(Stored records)
%%
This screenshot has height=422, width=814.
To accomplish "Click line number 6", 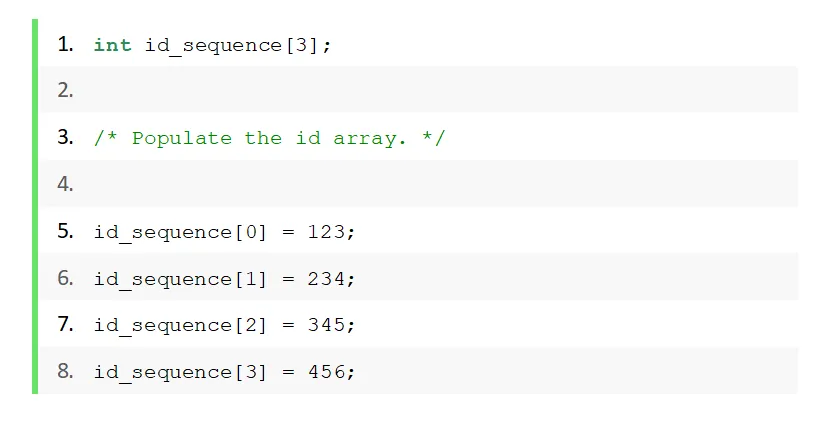I will [65, 278].
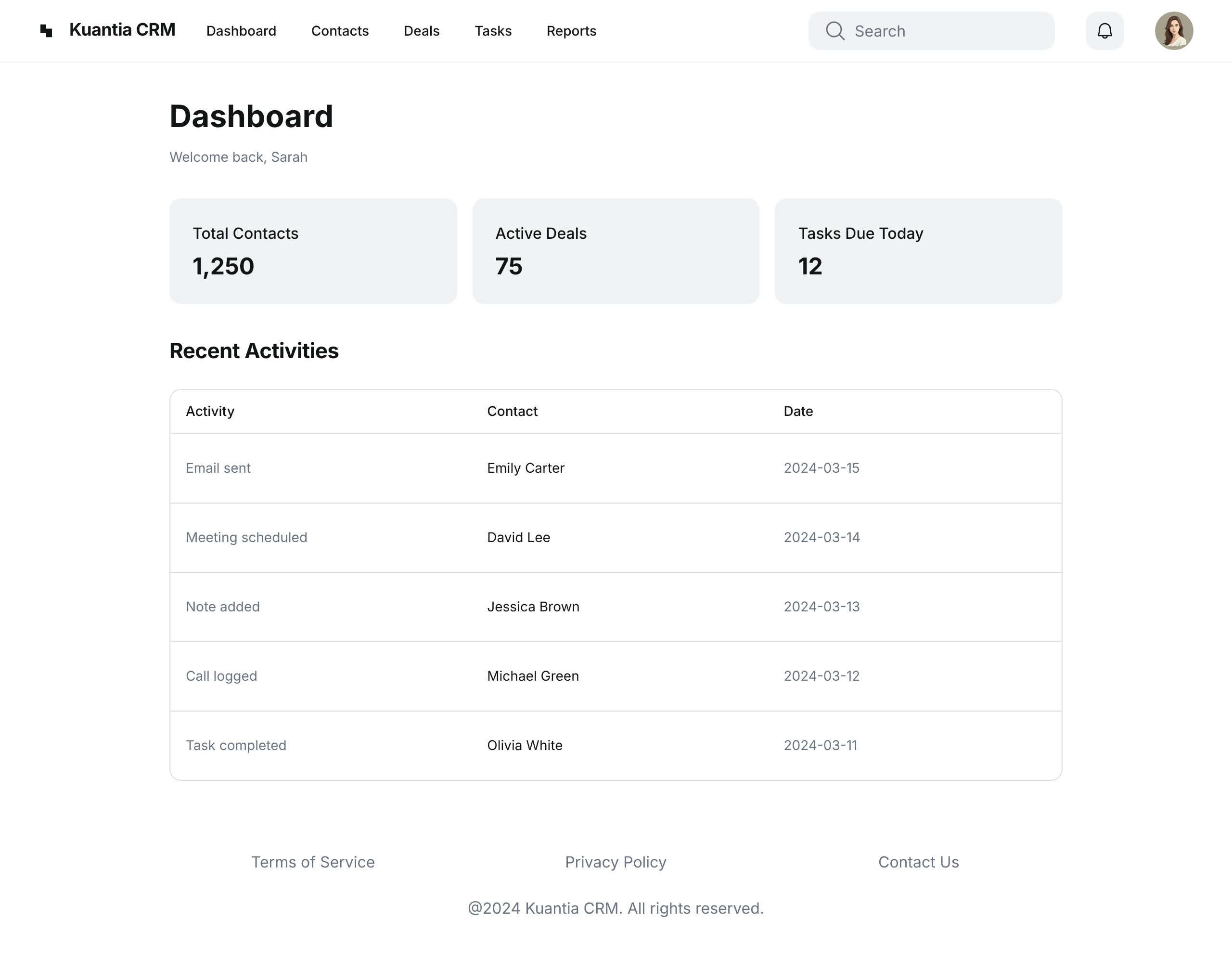Open the Reports section
The width and height of the screenshot is (1232, 958).
coord(571,31)
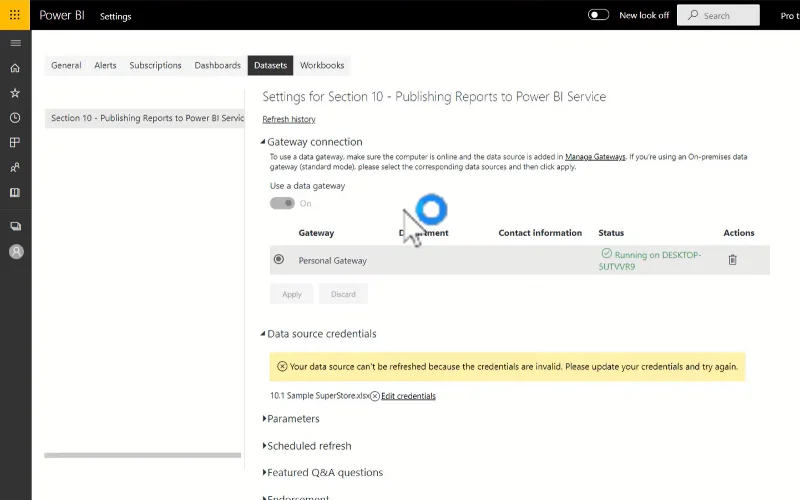Viewport: 800px width, 500px height.
Task: Open Workspaces icon in sidebar
Action: click(x=15, y=226)
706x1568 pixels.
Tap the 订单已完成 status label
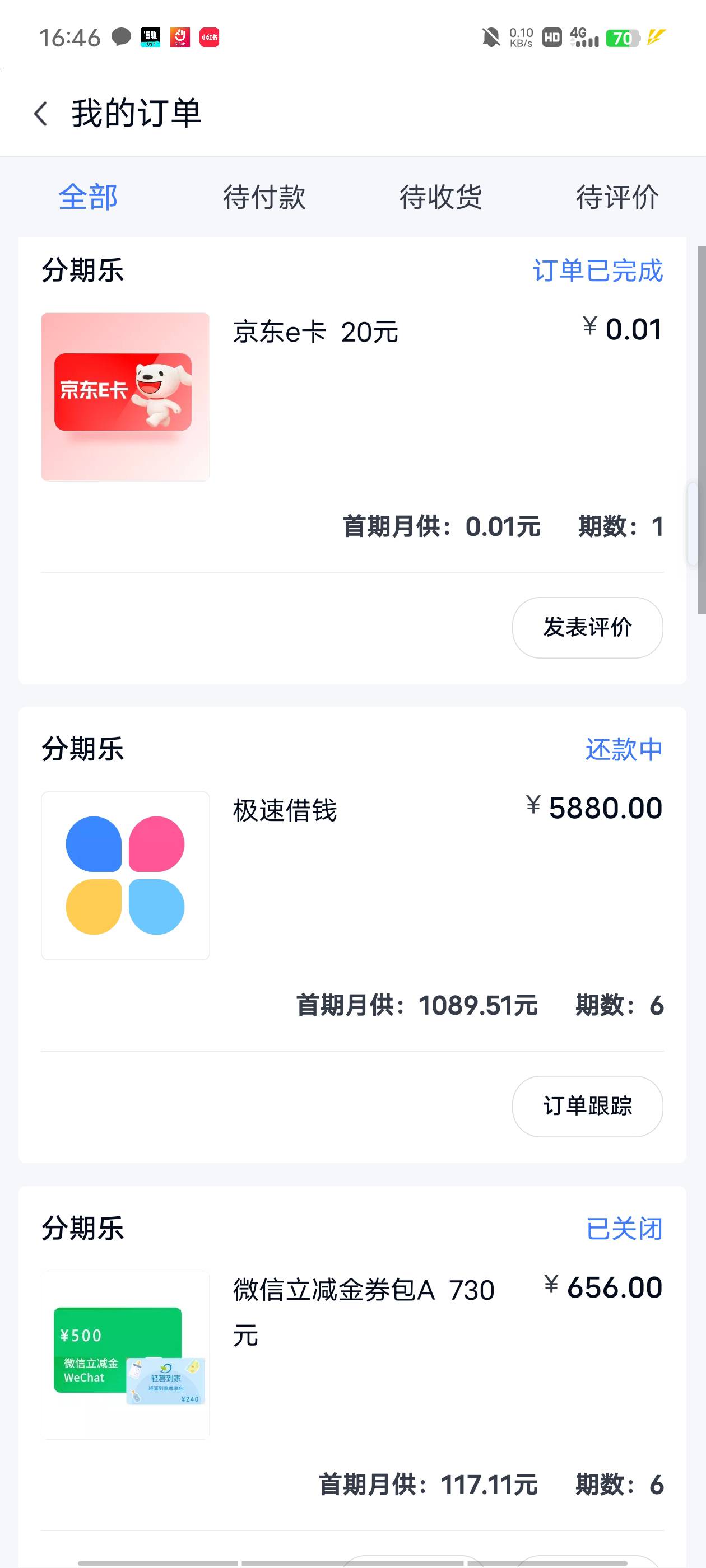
%%
## GIVEN PROBLEM
Select every line of the data that contains the word "screenshot" and copy those lines.

## WRITTEN REPLY
This screenshot has height=422, width=814.
The width and height of the screenshot is (1232, 958).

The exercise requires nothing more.